** Start **

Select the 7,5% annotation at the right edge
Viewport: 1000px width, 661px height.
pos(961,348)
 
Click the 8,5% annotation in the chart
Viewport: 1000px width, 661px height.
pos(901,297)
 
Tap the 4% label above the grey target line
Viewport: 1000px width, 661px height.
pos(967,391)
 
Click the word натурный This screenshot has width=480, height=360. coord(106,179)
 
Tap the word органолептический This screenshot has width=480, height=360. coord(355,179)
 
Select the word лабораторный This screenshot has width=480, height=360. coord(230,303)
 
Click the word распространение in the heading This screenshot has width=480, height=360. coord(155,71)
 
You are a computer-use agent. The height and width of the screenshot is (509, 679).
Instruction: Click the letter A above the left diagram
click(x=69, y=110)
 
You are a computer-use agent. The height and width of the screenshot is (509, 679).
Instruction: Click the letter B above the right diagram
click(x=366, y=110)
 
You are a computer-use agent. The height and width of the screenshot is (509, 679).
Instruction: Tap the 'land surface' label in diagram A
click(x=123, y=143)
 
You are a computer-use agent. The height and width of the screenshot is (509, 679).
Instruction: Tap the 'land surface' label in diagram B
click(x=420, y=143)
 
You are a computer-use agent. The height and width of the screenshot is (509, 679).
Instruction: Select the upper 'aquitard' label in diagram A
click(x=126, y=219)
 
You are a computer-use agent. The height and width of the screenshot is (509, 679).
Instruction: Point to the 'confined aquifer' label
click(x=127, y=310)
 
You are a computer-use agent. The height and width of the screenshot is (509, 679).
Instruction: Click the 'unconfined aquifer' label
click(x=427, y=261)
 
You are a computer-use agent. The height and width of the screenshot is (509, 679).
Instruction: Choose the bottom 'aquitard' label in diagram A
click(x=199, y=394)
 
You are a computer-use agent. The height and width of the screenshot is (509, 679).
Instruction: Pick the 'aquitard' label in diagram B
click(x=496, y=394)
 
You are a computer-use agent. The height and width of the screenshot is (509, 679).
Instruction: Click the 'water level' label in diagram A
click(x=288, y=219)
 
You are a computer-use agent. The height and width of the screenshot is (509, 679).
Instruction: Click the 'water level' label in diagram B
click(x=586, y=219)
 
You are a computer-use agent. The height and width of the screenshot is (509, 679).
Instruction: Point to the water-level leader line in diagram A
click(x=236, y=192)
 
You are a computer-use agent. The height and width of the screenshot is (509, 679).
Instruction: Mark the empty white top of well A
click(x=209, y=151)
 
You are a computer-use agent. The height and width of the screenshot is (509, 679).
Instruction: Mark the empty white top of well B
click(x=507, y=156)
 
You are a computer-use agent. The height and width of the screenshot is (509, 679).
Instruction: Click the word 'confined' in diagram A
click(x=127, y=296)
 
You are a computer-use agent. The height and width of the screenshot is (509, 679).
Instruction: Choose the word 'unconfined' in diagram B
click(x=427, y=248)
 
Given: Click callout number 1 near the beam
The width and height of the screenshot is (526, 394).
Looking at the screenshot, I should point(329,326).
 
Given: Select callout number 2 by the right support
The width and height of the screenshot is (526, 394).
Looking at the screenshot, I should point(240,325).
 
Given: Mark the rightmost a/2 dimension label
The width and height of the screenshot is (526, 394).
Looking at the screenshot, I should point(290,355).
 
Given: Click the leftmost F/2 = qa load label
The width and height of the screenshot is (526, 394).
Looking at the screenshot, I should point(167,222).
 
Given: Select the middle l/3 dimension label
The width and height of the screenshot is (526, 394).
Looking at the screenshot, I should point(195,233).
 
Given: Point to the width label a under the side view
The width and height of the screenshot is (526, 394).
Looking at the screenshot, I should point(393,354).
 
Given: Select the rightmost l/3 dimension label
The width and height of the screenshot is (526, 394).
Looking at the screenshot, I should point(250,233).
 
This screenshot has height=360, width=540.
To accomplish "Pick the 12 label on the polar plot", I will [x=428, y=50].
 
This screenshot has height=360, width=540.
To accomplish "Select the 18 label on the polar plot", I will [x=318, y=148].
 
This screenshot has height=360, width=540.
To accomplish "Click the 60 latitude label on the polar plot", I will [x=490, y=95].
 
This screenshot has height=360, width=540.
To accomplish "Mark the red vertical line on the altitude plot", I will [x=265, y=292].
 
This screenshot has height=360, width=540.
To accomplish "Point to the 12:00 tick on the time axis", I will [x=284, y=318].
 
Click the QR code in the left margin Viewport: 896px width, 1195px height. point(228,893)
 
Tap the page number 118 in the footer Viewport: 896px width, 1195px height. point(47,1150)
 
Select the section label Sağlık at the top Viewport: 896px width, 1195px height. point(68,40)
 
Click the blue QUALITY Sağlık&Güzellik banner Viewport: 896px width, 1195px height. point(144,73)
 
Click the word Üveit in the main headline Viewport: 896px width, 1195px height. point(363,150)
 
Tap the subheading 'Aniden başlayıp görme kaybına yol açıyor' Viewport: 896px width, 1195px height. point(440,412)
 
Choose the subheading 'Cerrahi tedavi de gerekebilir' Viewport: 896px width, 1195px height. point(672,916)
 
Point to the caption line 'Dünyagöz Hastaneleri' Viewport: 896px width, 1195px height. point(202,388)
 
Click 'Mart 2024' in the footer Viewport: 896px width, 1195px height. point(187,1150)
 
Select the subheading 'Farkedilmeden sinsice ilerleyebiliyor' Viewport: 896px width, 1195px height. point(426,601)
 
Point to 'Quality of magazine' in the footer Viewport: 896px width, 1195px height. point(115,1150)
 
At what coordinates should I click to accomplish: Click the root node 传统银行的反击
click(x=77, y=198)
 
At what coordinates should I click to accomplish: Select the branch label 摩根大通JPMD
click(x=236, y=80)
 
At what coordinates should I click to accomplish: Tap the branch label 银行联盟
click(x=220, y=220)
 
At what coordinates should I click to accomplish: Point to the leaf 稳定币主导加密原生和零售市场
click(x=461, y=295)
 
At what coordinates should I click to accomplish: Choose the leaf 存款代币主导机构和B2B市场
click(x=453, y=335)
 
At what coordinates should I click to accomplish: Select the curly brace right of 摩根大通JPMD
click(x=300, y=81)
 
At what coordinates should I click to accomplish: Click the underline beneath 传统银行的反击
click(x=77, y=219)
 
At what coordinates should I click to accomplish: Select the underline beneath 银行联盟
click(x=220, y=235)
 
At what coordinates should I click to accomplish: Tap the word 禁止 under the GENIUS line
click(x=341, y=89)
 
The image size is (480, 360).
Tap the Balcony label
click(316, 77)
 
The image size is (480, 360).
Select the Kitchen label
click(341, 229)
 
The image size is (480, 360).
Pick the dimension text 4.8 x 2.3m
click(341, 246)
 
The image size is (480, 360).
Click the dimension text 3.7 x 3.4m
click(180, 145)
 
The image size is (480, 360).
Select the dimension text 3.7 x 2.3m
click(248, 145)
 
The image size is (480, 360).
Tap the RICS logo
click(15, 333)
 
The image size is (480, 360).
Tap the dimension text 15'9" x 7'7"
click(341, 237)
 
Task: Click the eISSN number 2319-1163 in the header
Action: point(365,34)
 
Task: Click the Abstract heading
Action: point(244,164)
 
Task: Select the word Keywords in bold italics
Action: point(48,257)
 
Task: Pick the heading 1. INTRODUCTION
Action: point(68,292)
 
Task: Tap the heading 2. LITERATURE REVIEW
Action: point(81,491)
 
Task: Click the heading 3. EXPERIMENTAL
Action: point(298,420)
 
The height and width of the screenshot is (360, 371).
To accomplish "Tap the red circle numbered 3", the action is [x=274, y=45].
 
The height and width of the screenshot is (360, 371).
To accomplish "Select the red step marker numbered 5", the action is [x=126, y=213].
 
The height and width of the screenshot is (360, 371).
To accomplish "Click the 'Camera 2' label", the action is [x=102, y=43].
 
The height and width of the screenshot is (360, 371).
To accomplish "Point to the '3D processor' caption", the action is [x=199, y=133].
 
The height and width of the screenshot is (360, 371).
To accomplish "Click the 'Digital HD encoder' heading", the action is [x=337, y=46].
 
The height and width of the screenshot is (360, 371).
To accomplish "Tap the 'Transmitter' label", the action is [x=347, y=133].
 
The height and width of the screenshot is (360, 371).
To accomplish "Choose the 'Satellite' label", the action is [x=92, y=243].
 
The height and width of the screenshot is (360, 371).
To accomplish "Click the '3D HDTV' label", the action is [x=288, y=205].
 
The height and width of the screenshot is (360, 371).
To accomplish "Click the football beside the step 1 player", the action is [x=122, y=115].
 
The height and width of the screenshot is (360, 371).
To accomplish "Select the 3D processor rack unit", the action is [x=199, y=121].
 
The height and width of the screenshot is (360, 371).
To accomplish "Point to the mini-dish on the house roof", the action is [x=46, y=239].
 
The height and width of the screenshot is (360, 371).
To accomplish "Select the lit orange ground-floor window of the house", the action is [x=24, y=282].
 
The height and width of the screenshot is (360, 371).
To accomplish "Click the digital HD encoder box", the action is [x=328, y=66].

** End **

Copy out the stretch of lines from the line containing "At what coordinates should I click to accomplish: Click the root" through the line containing "click(x=220, y=220)", both included, reproducing each one word for word.

◆ Solved exercise ◆
At what coordinates should I click to accomplish: Click the root node 传统银行的反击
click(x=77, y=198)
 
At what coordinates should I click to accomplish: Select the branch label 摩根大通JPMD
click(x=236, y=80)
 
At what coordinates should I click to accomplish: Tap the branch label 银行联盟
click(x=220, y=220)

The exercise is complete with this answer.